Record excerpts below:

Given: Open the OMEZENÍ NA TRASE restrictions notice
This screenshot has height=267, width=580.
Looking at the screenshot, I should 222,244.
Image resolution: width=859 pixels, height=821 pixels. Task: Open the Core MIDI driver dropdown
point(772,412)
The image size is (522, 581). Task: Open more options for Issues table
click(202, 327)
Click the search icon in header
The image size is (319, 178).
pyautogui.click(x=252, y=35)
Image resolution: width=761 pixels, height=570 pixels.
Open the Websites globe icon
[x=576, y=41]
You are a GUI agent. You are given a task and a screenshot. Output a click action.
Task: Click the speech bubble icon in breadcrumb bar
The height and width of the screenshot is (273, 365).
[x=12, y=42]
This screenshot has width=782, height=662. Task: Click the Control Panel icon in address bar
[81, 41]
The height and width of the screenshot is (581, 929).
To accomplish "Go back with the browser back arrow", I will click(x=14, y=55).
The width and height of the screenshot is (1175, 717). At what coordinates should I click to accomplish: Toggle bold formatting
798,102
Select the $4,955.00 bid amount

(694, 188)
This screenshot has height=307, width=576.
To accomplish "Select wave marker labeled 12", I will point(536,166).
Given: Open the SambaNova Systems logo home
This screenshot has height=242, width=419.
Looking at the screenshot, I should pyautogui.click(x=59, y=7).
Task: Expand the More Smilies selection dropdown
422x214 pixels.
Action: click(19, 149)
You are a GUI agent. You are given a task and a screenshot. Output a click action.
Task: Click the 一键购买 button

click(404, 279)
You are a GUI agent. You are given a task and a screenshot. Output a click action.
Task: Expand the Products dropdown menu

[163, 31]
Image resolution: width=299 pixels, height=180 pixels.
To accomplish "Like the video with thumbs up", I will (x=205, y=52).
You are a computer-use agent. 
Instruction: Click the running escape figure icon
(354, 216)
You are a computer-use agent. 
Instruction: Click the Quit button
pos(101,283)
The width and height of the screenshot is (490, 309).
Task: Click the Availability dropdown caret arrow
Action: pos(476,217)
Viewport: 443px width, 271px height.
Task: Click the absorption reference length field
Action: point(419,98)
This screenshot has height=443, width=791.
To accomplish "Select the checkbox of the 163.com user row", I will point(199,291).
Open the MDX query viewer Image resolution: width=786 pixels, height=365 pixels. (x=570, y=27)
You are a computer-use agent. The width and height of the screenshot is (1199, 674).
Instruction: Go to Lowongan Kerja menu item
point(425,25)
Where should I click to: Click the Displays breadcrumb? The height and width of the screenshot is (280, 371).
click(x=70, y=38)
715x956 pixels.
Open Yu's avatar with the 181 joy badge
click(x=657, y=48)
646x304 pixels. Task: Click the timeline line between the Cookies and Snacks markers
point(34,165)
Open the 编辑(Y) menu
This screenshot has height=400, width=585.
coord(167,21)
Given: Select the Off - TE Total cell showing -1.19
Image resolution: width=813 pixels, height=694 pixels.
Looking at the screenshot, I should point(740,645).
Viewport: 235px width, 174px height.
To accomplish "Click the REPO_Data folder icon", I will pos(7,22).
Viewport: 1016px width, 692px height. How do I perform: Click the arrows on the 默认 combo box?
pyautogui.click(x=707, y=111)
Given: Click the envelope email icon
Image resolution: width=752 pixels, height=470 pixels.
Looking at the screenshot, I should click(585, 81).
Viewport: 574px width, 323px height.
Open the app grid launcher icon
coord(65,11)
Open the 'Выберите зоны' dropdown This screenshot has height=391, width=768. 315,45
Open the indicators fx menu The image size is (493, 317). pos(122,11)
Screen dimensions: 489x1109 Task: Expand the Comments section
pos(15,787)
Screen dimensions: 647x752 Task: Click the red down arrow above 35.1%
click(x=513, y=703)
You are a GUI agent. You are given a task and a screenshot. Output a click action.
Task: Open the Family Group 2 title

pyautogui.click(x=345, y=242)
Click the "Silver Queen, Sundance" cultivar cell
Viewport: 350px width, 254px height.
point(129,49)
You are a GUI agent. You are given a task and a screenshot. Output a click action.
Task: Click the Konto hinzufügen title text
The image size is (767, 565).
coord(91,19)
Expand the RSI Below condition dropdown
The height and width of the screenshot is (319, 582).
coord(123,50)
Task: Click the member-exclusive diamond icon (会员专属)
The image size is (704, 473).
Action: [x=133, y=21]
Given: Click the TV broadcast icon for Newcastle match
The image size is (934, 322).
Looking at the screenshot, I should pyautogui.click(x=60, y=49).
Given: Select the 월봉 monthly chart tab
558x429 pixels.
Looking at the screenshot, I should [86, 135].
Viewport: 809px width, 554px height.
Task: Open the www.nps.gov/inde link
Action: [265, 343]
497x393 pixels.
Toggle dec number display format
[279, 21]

End of Record excerpts.

**How to complete this task**
Return the lines of the listing above exactly as they appear, starting with the first and stopping after the line that holds "Task: Click the speech".

**Result for this exercise**
Given: Open the OMEZENÍ NA TRASE restrictions notice
This screenshot has height=267, width=580.
Looking at the screenshot, I should 222,244.
Image resolution: width=859 pixels, height=821 pixels. Task: Open the Core MIDI driver dropdown
point(772,412)
The image size is (522, 581). Task: Open more options for Issues table
click(202, 327)
Click the search icon in header
The image size is (319, 178).
pyautogui.click(x=252, y=35)
Image resolution: width=761 pixels, height=570 pixels.
Open the Websites globe icon
[x=576, y=41]
You are a GUI agent. You are given a task and a screenshot. Output a click action.
Task: Click the speech bubble icon in breadcrumb bar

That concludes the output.